Spirit: Touching lives: Evelyn Medina opens new Mean Mug location, employs students from S.O.A.R. Program

Published 12:00 am Monday, April 1, 2019

By Liz Moomey
liz.moomey@salisburypost.com

Evelyn Medina got an email one day that brought tears to her eyes.

It was from architect Pete Bogle asking if she would be interested in opening a Mean Mug coffeeshop in downtown Salisbury and employing students with intellectual disabilities from Rowan-Cabarrus Community College’s Skills, Opportunity, Awareness, Readiness program.

What Bogle didn’t know at the time is that her brother, Harold Mollinedo, has cognitive disabilities and was a student in the S.O.A.R. program. Medina said she knew the struggles people with intellectual disabilities face in getting a job.

“It was a God-given that Pete and I found ourselves at the right intersection — at the right time in his life and my life and in our business ventures,” Medina said.

Medina moved to Salisbury in 2001 for an unsuccessful business venture and stuck around. In 2006, Mollinedo joined his sister in Salisbury and she began searching for a job for him. In Los Angeles, Mollinedo had worked for various companies from Walmart to a lawn care service. After more than a year of looking with Rowan Vocational Opportunities, they could not find a job for Mollinedo.

“The thought hit me, ‘Well maybe I should start a business where Harold could work,’” Medina said. “At the time, my kids were 4 and 5 years old, and there was no way I could. I was still very new in this community trying to find my own voice and my own way. That thought sat in the back of my head.”

Medina opened Mean Mug on South Fulton Street in 2015, concentrating on building a place where community residents could come to have a cup of coffee and feel welcome. She added a piece of her roots: coffee, a staple in Guatemala, where she was born.

“I was more focused in community,” Medina said. “I wasn’t thinking much of Harold in that sense. I was thinking about how cool it would be to have a place in Salisbury where people can just hang out as a community.”

Medina is now established as a small business owner of Mean Mug and Medina Construction, which she started in 2008 with her husband, Rigo.

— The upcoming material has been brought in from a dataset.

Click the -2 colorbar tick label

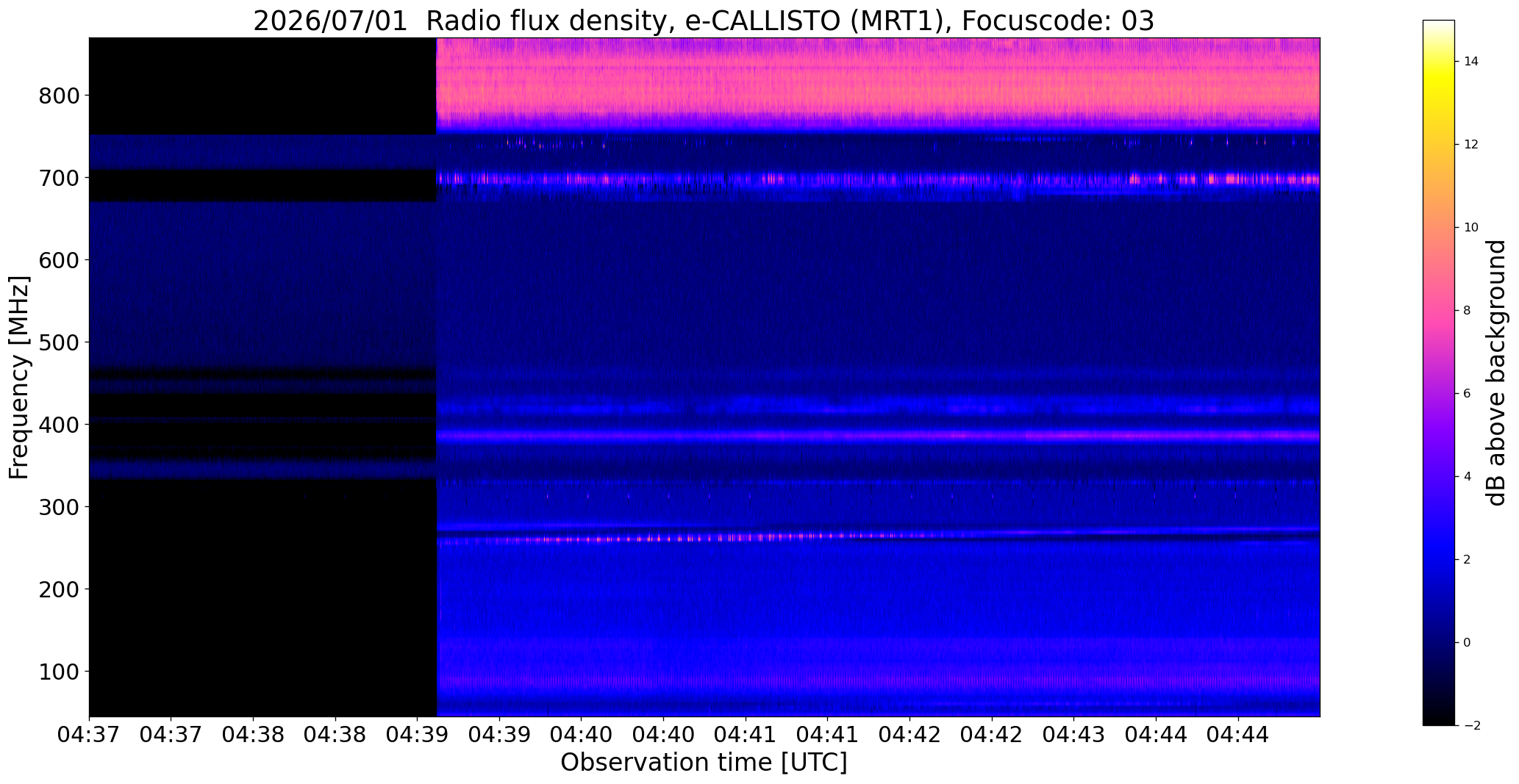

She can make decisions that positively impact the Salisbury community, so at the coffeeshop she started a pay-it-forward model — a give-give-give.

Medina said it allowed customers to feel a sense of pride buying a drink to pay it forward. It gave the baristas an opportunity to help a customer who was short of money, and importantly, it helped people in need in a way that made them feel comfortable.

With her new location at 110 N. Main St., Medina knows it will be a challenge employing people with special needs. Her teenage daughter, who has watched and helped her run Mean Mug, warned her that it was not going to be easy.

“If she learns nothing else, she needs to learn that the most rewarding things in life take hard work,” Medina said. “It’s just the way it is.”

The glow in the eyes of Bridget Henderson, the lead instructor of S.O.A.R., or Nicholas Black, a S.O.A.R. student who will work at Mean Mug, makes potential hardships worth it.

“You don’t have to change the world. You just have to touch one life. And if I can accomplish touching their lives in my lifetime, that’s all I need,” Medina said. “I can die happy.”